▸ **Source text**:
BEGIN
Mine started late-thirties. Stomach doesn't handle spices as it used to. Any bravery at dinner time means poor sleep and tiredness for a day or two. Bumps/strained things take days to stop hurting.
JKCalhoun · 11h ago
No harm in adding probiotics to your daily diet. Kefir, Kombucha, Kimchi are a few.
exe34 · 3h ago
Will look into that thanks!
ck2 · 15h ago
Wait until you get long-covid, it really stomps on the aging accelerator
msie · 17h ago
Ugh, I can feel it!
slantaclaus · 15h ago
*aging
exegete · 12h ago
“Ageing” is in the original title and is also correct.
I was in fairly good shape and feel like, despite some grays and some crows feet, my body was relatively the same from my early 20s to my early 40s. 44 really did hit me like a ton of bricks though - working out got considerably harder, and my face started to show more permanent signs of aging, like loss of facial fat and neck banding. Can't say I was thrilled to later discover I was "right on schedule".
I feel validated by this study.
More seriously could be signs of depression. I felt way worse when I was depressed. Also could be something like chronic fatigue syndrome too.
END
Transcribe word for word the part of the comment thread above that opens with the words containing "slantaclaus · 15h" and closes with "by this study.".

▸ **Information shown**:
BEGIN
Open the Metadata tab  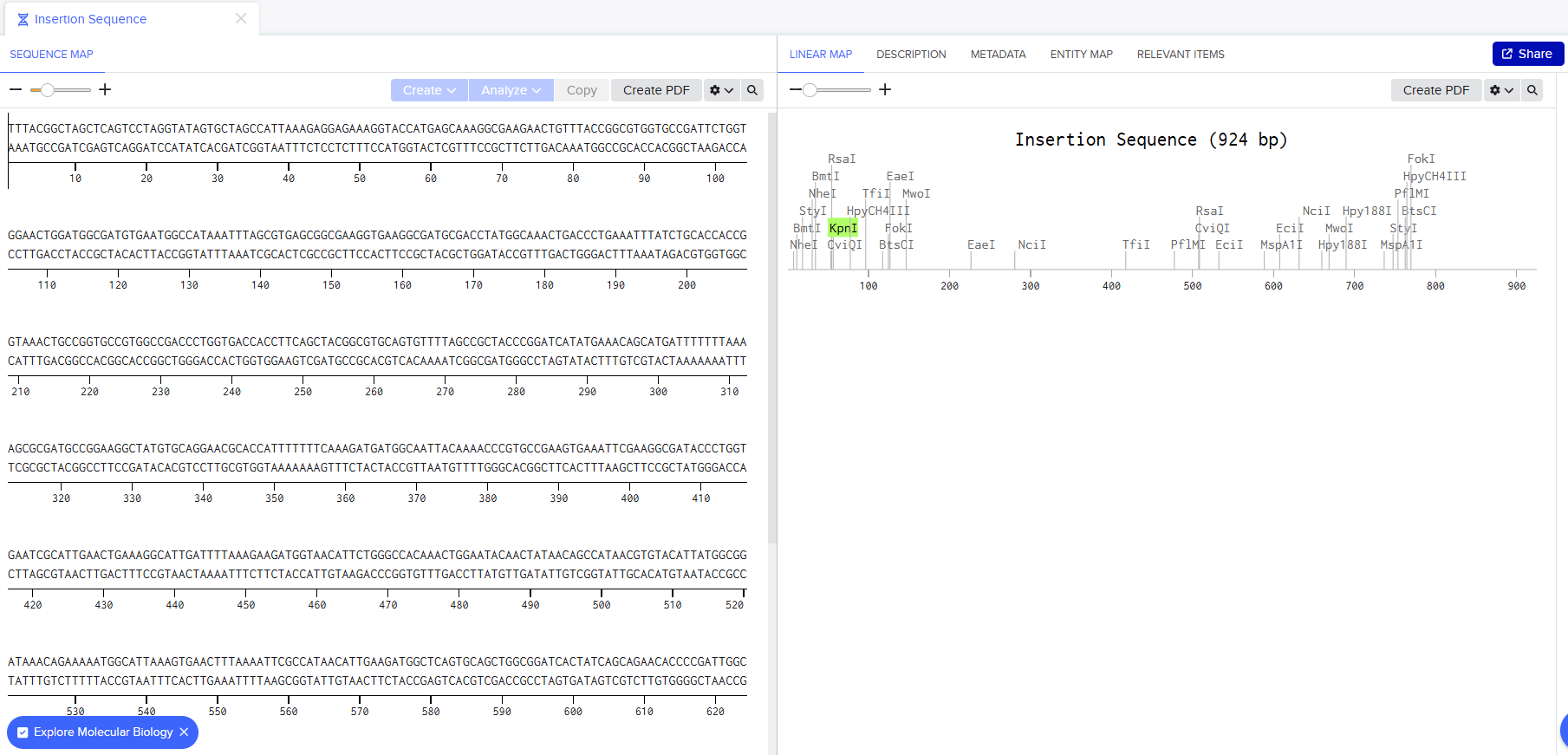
END
▸ **The completed task**:
slantaclaus · 15h ago
*aging
exegete · 12h ago
“Ageing” is in the original title and is also correct.
I was in fairly good shape and feel like, despite some grays and some crows feet, my body was relatively the same from my early 20s to my early 40s. 44 really did hit me like a ton of bricks though - working out got considerably harder, and my face started to show more permanent signs of aging, like loss of facial fat and neck banding. Can't say I was thrilled to later discover I was "right on schedule".
I feel validated by this study.